Goal
Stanford CoreNLP is an annotation-based NLP processing pipeline (Ref, Manning et al., 2014). In the context of deep-learning-based text summarization, CoreNLP has been used by Fernandes et al. (2018) to provide structural annotations. As I tinker through the accompanying codes, having CoreNLP up and running becomes crucial. In particular, I hope to be able to run the corenlp.sh
script inside of the CoreNLP git repo.
At first glance, the instructions on CoreNLP’s official website looked overwhelming, and I was mildly concerned about a likely painful process of eventually making it work on my Mac. It turns out to be an alright experience — as soon as I realized that both steps shown on the webpage are necessary to make the script work.

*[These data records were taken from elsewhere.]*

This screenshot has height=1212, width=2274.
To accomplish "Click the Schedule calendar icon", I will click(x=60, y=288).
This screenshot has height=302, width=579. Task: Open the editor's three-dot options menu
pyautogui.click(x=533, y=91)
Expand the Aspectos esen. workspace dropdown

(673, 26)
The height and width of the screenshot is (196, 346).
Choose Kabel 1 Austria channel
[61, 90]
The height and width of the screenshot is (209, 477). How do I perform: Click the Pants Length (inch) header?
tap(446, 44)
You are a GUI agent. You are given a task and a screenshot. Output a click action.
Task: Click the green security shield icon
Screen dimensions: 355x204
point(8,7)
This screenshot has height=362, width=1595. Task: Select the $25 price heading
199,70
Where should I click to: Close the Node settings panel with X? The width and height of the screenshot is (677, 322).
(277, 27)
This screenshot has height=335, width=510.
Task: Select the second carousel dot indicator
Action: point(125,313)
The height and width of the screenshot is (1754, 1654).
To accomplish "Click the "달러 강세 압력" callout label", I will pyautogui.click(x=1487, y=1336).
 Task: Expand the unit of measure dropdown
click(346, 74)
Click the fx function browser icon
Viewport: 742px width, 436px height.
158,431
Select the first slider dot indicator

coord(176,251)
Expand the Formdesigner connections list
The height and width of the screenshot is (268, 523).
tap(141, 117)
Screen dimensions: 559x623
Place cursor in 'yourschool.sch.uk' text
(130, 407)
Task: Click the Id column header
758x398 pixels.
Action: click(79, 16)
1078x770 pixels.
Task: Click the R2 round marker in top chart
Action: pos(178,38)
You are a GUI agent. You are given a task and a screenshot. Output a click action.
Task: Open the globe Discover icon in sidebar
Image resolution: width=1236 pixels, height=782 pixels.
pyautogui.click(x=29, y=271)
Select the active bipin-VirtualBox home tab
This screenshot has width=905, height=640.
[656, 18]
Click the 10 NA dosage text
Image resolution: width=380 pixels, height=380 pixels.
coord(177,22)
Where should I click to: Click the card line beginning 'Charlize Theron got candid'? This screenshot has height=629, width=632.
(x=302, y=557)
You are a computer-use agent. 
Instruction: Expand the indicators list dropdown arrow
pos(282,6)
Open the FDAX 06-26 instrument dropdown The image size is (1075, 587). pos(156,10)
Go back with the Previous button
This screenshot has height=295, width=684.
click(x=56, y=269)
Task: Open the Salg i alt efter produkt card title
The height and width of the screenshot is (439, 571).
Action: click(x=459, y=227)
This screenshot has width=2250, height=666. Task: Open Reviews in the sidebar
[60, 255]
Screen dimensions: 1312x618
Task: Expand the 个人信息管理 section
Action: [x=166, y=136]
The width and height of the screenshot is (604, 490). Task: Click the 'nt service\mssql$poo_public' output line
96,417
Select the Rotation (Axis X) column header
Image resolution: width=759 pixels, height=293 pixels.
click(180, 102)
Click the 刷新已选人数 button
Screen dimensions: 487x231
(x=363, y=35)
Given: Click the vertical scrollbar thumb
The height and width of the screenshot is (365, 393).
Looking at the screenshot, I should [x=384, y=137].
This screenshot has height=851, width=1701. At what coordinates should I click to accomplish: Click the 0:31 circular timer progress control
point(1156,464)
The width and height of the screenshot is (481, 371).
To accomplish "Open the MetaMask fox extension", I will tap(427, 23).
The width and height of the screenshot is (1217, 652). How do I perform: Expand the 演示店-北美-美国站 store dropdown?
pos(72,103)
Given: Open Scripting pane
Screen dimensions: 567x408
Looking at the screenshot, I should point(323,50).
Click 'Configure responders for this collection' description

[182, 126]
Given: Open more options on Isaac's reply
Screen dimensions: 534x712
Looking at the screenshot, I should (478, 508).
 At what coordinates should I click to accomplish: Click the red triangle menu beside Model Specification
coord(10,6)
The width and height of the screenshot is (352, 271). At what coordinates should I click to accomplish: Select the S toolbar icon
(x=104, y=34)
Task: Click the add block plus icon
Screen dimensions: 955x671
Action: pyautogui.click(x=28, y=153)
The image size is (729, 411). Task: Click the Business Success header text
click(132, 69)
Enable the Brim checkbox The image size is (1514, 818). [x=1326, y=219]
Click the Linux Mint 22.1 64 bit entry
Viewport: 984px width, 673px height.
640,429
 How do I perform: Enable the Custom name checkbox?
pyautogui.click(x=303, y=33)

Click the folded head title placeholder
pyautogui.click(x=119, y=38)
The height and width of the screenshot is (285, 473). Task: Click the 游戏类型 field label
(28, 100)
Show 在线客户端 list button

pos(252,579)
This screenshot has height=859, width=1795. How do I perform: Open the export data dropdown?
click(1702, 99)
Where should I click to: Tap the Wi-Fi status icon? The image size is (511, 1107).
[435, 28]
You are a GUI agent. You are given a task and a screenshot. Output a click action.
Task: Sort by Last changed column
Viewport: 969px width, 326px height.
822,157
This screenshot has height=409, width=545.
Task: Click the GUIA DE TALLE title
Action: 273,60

My Initial Misunderstanding
When I first go through the instructions, I thought the two sections — Getting a copy and Steps to setup from the official release — have an “either…or…” relation. Given that I was most interested in making the git-repo script work, cloning the repo and following the associated steps were the only items that I had executed. Upon running the testing example, however, I got the following error messages:
java -mx5g -cp "./*" edu.stanford.nlp.pipeline.StanfordCoreNLP -file input.txt
Error: Could not find or load main class edu.stanford.nlp.pipeline.StanfordCoreNLP
Caused by: java.lang.ClassNotFoundException: edu.stanford.nlp.pipeline.StanfordCoreNLP
It was only after some more googling around that it finally dawned on me: I still need the CoreNLP framework itself, whereas the repo is more about the tools and utilities needed to use the framework. Below is a detailed guide:
Setup Steps
[STEP 1] Download CoreNLP and set up paths
- Download the corenlp framework
Approach 1: Downloading via web interface
Approach 2: CLI download via wget
or curl
Download with
wget http://nlp.stanford.edu/software/stanford-corenlp-full-2018-10-05.zip
or
curl -O http://nlp.stanford.edu/software/stanford-corenlp-full-2018-10-05.zip
2. Put the following lines into your .bashrc
or .zshrc
for paths settings
# Settings for Stanford CoreNLP
export CORENLP_ROOT="/Users/shandou/Software/stanford-corenlp-full-2018-10-05"
export CLASSPATH="$CORENLP_ROOT/javanlp-core.jar"
export CLASSPATH="$CLASSPATH:$CORENLP_ROOT/stanford-corenlp-models-current.jar"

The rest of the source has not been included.